*Problem to work on*: Revise the items from the line containing "Screen dimensions: 1019x840" through the last line by changing "Twitter for iPhone" to "Twitter Web App" and leaving everything else as it is. Return only those lines.

Entries on target coordinates
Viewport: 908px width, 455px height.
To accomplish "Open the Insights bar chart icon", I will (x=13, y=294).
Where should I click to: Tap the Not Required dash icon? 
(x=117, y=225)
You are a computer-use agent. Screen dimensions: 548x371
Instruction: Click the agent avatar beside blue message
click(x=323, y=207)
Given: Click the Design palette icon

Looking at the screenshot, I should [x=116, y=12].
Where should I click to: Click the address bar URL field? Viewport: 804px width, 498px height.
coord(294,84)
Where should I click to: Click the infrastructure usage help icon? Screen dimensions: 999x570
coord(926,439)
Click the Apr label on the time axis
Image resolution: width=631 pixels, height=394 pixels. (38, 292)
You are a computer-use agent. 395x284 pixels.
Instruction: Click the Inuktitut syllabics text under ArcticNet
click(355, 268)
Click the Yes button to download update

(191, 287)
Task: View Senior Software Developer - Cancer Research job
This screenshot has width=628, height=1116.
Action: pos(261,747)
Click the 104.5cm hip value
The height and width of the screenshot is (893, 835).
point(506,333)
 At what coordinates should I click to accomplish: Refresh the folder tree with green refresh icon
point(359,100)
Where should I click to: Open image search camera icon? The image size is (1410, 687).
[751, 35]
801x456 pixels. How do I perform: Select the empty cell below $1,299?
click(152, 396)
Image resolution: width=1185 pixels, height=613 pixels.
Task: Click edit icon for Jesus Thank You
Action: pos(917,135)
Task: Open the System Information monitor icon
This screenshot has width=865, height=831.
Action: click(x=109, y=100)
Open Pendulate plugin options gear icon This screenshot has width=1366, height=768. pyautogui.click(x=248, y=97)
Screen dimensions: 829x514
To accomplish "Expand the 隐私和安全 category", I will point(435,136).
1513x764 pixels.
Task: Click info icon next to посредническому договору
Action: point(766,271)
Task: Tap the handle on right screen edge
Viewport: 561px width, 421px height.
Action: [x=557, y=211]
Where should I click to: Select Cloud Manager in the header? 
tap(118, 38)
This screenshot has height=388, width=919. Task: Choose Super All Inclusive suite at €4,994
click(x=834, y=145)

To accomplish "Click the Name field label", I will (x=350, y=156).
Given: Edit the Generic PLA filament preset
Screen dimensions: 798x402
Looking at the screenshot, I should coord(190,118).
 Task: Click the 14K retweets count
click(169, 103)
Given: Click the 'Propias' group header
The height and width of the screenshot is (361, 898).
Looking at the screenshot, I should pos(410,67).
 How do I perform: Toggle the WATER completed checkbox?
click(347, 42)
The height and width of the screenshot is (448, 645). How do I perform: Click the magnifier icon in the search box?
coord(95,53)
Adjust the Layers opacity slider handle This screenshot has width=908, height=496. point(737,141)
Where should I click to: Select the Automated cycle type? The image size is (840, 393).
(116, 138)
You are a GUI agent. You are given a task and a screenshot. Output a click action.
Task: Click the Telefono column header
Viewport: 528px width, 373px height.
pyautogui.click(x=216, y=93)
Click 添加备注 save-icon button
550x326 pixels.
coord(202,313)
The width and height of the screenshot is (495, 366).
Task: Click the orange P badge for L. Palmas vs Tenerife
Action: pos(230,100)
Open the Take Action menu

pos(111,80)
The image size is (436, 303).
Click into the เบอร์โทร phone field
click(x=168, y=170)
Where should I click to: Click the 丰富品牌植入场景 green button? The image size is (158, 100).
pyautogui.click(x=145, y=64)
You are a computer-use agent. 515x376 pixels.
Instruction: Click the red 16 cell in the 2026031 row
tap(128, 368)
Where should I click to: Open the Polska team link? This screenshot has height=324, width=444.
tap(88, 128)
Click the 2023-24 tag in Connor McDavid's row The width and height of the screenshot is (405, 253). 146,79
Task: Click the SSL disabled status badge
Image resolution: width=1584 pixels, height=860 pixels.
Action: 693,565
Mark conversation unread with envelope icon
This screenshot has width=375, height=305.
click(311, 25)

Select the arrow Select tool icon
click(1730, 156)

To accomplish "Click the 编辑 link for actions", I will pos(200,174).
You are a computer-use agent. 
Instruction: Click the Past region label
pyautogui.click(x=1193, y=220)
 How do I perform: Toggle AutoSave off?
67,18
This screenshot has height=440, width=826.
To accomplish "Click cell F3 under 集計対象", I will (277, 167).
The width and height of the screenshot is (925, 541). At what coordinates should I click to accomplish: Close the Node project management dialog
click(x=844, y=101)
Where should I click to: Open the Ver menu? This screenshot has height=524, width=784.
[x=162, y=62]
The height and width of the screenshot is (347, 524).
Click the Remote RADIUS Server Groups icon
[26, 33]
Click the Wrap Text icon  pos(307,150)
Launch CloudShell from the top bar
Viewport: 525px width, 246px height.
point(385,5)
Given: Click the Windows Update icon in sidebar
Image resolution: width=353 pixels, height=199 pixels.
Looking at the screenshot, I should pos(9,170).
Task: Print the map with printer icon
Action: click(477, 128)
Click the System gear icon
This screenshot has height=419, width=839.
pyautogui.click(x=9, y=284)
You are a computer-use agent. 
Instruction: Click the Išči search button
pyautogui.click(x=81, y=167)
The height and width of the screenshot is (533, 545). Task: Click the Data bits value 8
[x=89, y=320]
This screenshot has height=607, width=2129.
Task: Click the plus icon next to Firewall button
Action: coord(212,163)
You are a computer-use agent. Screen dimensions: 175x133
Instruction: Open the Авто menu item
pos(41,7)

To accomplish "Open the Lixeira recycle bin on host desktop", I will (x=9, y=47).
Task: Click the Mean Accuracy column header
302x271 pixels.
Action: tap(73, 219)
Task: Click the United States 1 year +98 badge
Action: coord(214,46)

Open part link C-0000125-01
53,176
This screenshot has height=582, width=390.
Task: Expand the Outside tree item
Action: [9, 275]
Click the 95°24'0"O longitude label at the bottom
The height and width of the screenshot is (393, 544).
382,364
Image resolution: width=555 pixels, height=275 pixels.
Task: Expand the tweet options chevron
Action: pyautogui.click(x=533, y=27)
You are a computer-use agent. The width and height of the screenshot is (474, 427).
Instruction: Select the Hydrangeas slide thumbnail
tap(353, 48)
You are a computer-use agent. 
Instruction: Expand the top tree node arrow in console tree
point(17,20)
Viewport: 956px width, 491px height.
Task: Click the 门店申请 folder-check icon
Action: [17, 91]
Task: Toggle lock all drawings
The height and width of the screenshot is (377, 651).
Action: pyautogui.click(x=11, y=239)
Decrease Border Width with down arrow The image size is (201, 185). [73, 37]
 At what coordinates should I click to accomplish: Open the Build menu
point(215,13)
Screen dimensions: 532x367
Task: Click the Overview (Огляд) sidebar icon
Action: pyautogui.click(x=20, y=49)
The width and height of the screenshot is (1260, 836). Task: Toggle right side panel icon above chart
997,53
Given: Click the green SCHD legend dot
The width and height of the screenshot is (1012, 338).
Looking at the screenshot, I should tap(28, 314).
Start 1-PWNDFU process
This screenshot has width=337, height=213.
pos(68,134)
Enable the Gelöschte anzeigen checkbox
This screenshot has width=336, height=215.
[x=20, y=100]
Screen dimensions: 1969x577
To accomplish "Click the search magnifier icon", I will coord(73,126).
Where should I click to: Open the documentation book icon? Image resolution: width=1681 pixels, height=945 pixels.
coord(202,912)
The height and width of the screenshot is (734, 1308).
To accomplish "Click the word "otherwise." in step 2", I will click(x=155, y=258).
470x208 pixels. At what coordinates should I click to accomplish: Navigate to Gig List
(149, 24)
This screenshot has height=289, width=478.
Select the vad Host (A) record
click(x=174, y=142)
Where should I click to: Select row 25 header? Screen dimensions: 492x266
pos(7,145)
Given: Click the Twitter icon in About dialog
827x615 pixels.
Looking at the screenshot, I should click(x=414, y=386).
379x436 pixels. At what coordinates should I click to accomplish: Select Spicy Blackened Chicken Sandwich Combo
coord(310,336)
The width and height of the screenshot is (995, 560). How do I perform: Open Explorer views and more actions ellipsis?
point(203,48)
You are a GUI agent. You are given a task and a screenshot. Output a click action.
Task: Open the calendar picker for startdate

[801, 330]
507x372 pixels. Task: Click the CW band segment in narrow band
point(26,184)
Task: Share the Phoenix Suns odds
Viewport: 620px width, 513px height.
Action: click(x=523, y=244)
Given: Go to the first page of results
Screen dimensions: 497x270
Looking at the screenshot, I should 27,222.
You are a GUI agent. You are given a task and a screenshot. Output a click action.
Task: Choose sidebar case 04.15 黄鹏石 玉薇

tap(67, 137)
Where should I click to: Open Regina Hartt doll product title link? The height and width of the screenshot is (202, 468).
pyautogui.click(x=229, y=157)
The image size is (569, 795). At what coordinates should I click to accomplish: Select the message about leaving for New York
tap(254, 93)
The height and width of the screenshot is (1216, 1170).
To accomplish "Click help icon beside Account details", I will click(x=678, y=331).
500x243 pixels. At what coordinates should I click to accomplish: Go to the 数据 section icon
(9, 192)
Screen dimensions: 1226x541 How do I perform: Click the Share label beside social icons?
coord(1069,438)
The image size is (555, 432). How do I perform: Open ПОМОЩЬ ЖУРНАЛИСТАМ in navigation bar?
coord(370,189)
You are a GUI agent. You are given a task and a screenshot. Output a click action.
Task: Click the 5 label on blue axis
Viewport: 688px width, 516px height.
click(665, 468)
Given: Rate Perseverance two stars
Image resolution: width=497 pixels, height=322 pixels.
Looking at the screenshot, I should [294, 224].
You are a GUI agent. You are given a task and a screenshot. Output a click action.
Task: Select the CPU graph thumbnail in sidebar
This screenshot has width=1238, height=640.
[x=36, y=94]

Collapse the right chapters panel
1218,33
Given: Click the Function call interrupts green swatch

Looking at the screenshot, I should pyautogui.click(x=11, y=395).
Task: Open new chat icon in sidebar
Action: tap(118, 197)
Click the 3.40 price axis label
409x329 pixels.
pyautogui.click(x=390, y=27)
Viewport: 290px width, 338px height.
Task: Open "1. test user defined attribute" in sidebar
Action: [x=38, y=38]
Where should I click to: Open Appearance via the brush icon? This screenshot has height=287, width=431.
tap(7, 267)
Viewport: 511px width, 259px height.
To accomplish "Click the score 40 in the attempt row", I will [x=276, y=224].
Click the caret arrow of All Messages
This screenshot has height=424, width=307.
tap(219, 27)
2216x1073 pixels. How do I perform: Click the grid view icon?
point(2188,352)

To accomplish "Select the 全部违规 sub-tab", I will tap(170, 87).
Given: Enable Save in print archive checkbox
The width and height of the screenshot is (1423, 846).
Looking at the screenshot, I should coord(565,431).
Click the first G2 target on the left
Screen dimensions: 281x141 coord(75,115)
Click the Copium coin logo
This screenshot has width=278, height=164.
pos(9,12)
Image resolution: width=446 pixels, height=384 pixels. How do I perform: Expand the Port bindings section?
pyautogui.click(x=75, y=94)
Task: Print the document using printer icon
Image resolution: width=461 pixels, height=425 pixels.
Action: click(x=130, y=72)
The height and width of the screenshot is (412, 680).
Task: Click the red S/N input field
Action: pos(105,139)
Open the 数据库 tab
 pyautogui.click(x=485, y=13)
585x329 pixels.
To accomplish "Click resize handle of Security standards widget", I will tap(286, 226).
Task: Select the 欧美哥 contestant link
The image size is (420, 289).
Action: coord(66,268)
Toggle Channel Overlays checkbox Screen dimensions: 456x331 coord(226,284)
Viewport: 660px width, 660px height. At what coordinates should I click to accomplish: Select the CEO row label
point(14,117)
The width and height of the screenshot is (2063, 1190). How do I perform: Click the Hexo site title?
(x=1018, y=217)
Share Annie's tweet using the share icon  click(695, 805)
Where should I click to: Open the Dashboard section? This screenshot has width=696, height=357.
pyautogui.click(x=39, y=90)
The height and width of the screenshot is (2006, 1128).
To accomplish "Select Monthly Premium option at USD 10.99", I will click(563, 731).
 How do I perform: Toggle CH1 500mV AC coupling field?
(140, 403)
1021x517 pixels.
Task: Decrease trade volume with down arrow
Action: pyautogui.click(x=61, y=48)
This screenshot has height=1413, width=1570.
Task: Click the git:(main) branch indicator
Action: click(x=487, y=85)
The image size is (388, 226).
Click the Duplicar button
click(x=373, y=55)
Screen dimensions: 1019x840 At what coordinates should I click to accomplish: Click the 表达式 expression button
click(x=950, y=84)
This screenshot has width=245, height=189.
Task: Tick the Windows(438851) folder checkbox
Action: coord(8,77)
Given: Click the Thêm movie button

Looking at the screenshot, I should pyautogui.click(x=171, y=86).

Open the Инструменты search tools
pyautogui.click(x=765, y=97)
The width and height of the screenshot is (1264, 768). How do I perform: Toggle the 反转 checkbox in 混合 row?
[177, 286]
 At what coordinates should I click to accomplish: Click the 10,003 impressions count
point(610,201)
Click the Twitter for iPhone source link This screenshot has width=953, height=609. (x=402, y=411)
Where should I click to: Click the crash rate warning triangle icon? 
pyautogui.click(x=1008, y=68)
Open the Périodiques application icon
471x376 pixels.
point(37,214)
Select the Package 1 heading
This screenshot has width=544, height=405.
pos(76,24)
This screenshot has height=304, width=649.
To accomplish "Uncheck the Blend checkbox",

*The reply*:
Screen dimensions: 1019x840 At what coordinates should I click to accomplish: Click the 表达式 expression button
click(x=950, y=84)
This screenshot has width=245, height=189.
Task: Tick the Windows(438851) folder checkbox
Action: coord(8,77)
Given: Click the Thêm movie button

Looking at the screenshot, I should pyautogui.click(x=171, y=86).

Open the Инструменты search tools
pyautogui.click(x=765, y=97)
The width and height of the screenshot is (1264, 768). How do I perform: Toggle the 反转 checkbox in 混合 row?
[177, 286]
 At what coordinates should I click to accomplish: Click the 10,003 impressions count
point(610,201)
Click the Twitter Web App source link This screenshot has width=953, height=609. (x=402, y=411)
Where should I click to: Click the crash rate warning triangle icon? 
pyautogui.click(x=1008, y=68)
Open the Périodiques application icon
471x376 pixels.
point(37,214)
Select the Package 1 heading
This screenshot has width=544, height=405.
pos(76,24)
This screenshot has height=304, width=649.
To accomplish "Uncheck the Blend checkbox",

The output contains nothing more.